I have quite a specific problem which I’m not super equipped to debug myself, and was wondering if someone had some insight.
I’m running my fortran program (gfortran 14.2.0 with openMP) on Windows 10, and my workstation has an intel xeon w9-3475x processor (36-core, 72-threads). As I understand it, Windows automatically groups threads into NUMA nodes with a maximum of 64 threads. This leads to an asymmetric grouping on my machine where I have 1 group with 64 threads (Node 0) and another with just 8 (Node 1). When I run my program, there seems to be a 50/50 chance which NUMA node it will run on, and it only uses the resources from the NUMA node it runs on. That means if it runs on Node 1, I get 64 threads and can happily parallelize with openMP. If it runs on Node 1, I only get 8 threads and the result is my code runs ~8-fold slower.
However, if you run Linux within Windows I am not sure whether this removes the limitations of the underlying Windows systems (I, did however, no research concerning this specific problem).

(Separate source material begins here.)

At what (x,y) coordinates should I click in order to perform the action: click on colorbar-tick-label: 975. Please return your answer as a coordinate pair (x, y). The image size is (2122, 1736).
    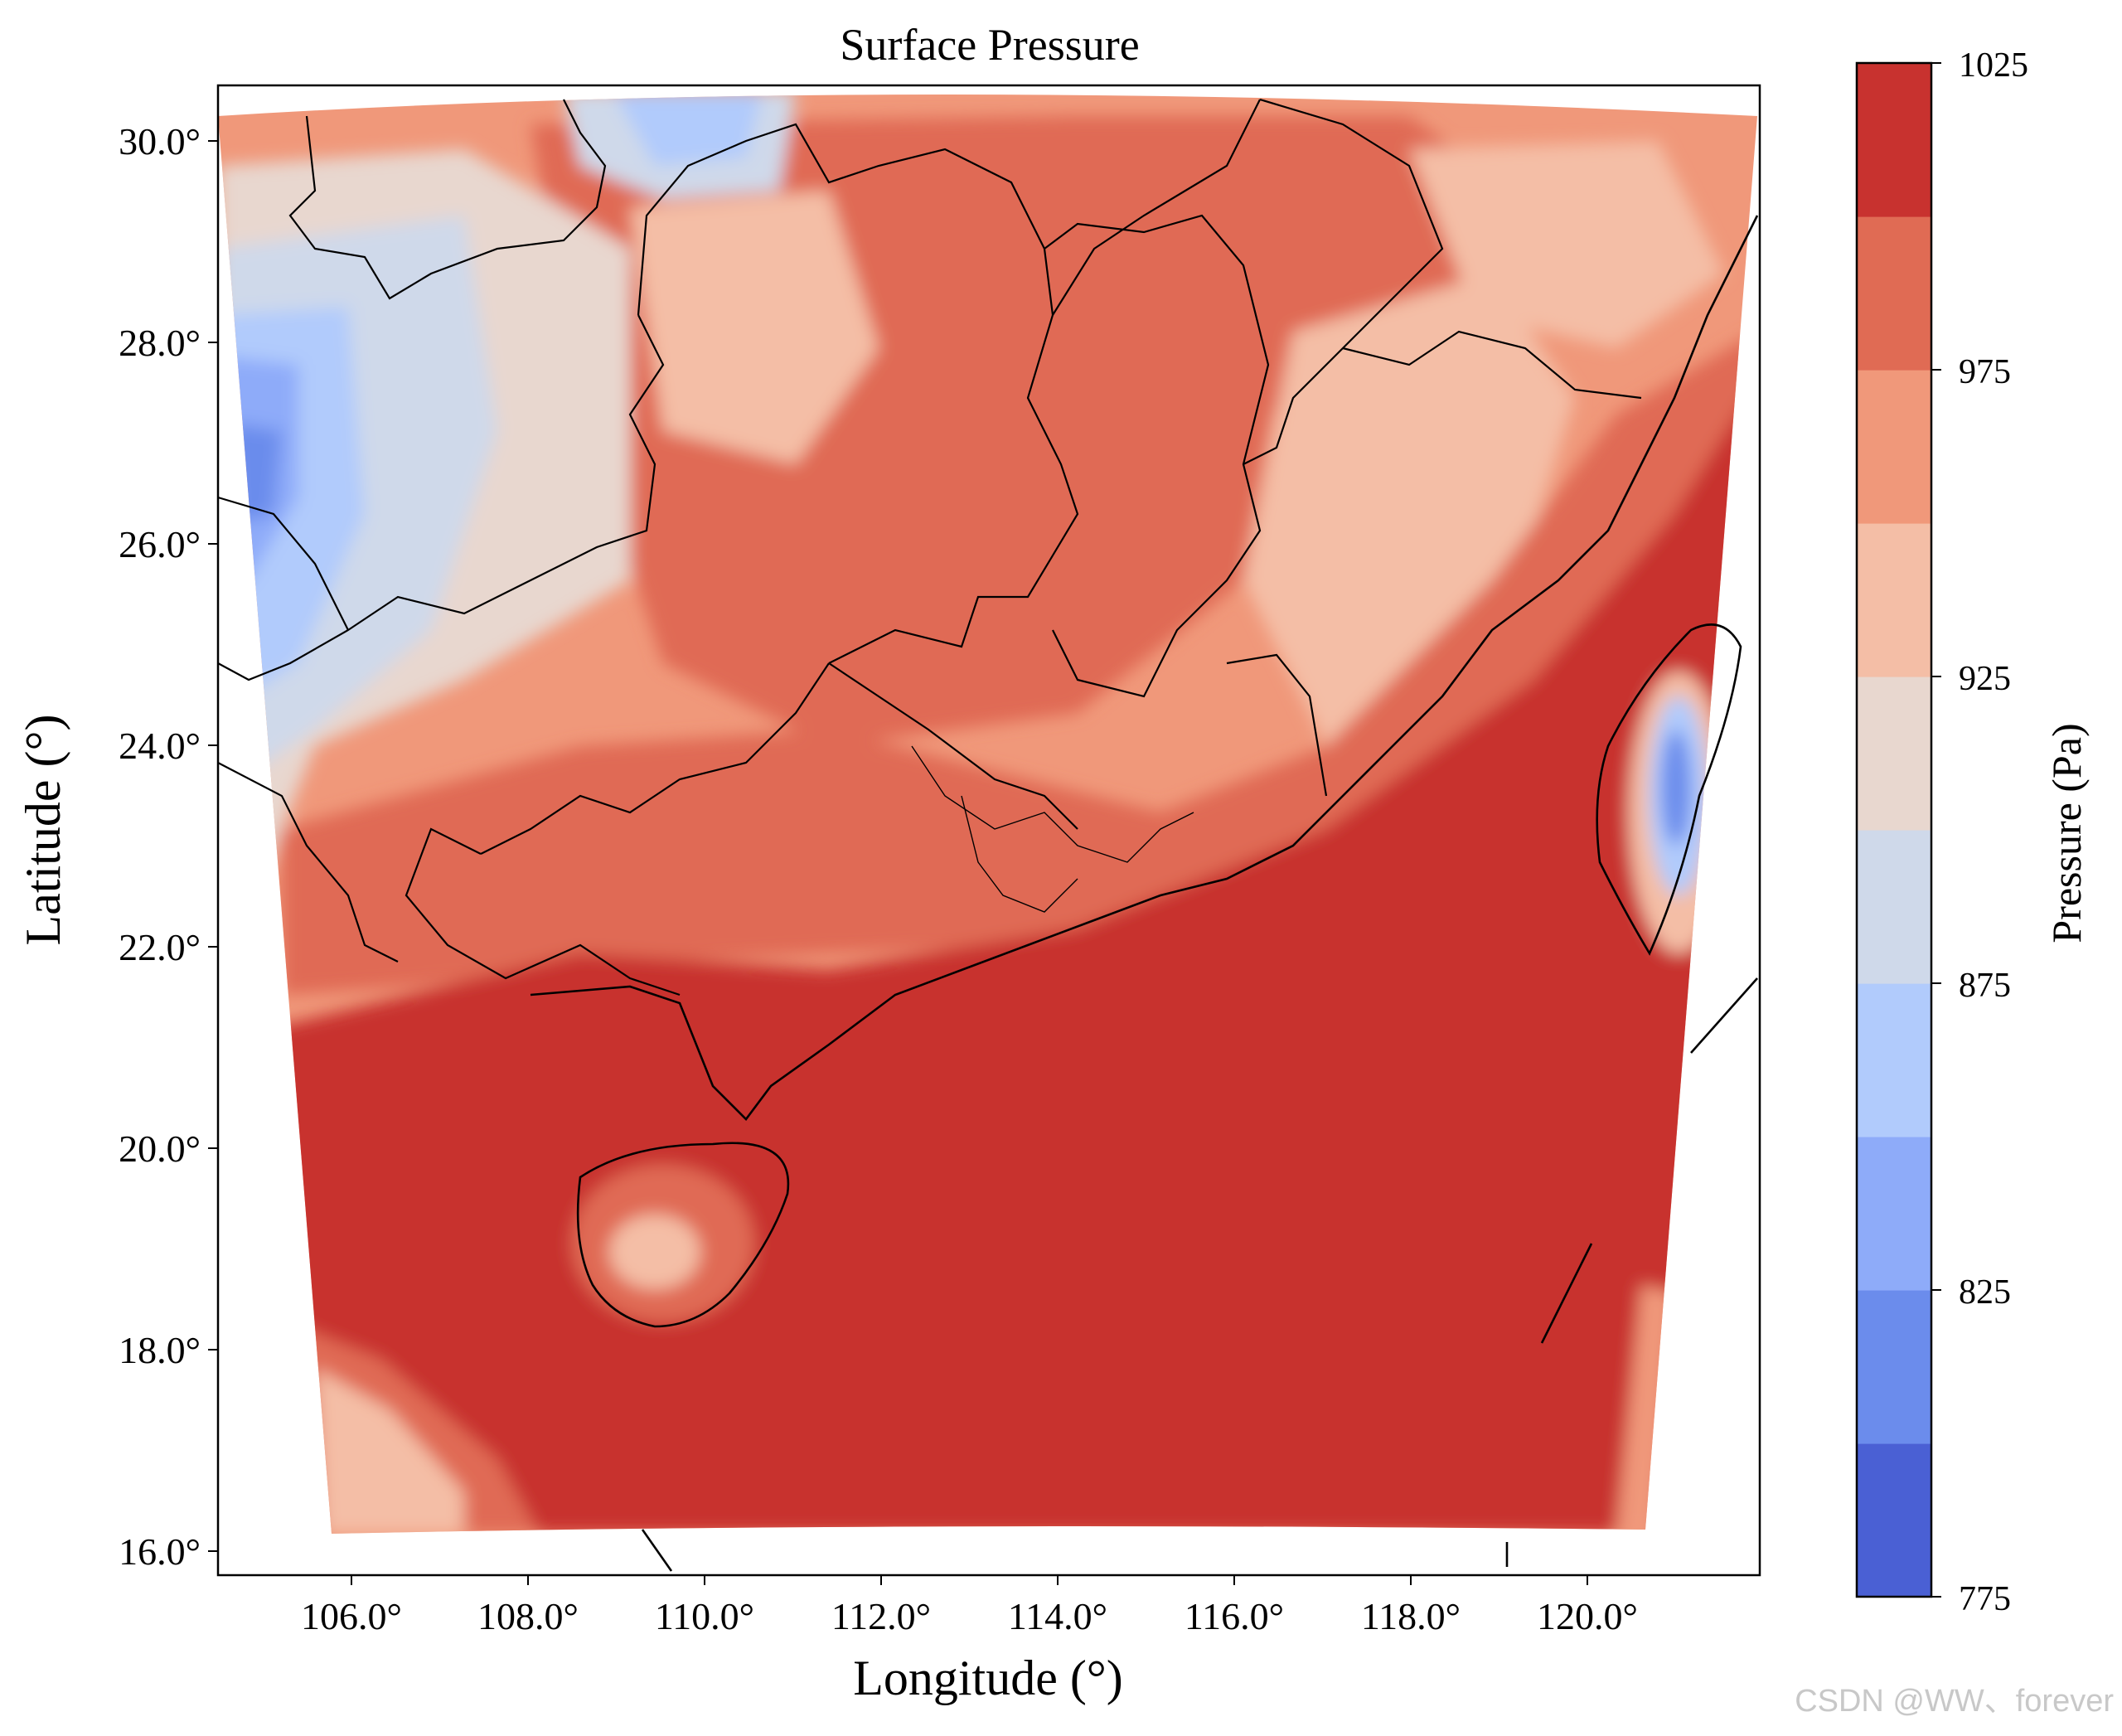
    Looking at the image, I should click on (1985, 372).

Yes this works. It took me awhile to figure out though, since I normally use a powershell terminal and I wasn’t able to do figure out how to do the same in powershell. However if I’m running my program with fpm (i.e., start /NODE 0 fpm run) it doesn’t work since the child application launched by fpm isn’t bound to node 0. I could still write a script which builds and runs my programs using start /NODE 0.
Regardless, I think the WSL solution is what I’m going to go with.
Unfortunately I did some testing and in my case hyperthreading helps quite a lot: 64 threads performs about 30% faster than 36 nodes without hyperthreading.
There seems to be a limit of 64 CPUs that can “trivially” utilized by a single process in Windows 10. This limitation seems to have been lifted in Windows 11.
You may search for "Windows’ and “Processor Group”. Again, I have no personal experience.
I found that trying to double use (–oversubscribe) the physical cores on my computer just doubles the amount of time a thread takes. Hyperthreading is a marketing way of saying that another thread is ready to start executing when the first thread commits a cache miss ie: branch prediction loaded the wrong memory and must wait for L2/L3/system RAM to continue. If thread 0 of core 0 never fails to read a branch in time, thread 1 of core 0 will never get task time. That doesn’t help get an answer any faster!
I usually program in Open Co-Arrays on Linux for Windows because it’s nice and easy!
@Knarfnarf It’s a little bit more complicated, and no, it is not just marketing. Hyperthreading (actually Simutaneous Multithreading = SMT) is primarily a hardware capability to really execute simultaneously some instructions from 2 different threads in the same core. For instance an integer addition for the thread 0 and a foating point multiplication for the thread 1, as these 2 operations do not use the same physical circuits.
Very roughtly speaking, SMT can help in the case where the two threads execute very different codes, as it increases the chances they don’t need the same resources at the very same time. In contrast, the parallelization of simple loops is generally not more efficient with SMT, as all the threads do the same kind of operations at the very same time.
I went with WSL and it fixed my issues. Some notes for anyone who is curious.
Right away, there was no issue with NUMA nodes—querying numactl --hardware showed 72 cpus on a single node. However, when running my program, task manager still showed that it was only using up to 64 threads (this was still an improvement, because it was always able to use 64 threads, rather than half the time getting 8).
To get 72 threads, I had to run (from a windows command prompt instance, not the linux environment) bcdedit /set hypervisorschedulertype Core
And now I can use up to 72 threads within WSL (running on windows is, however, still limited to 64 threads on node 0).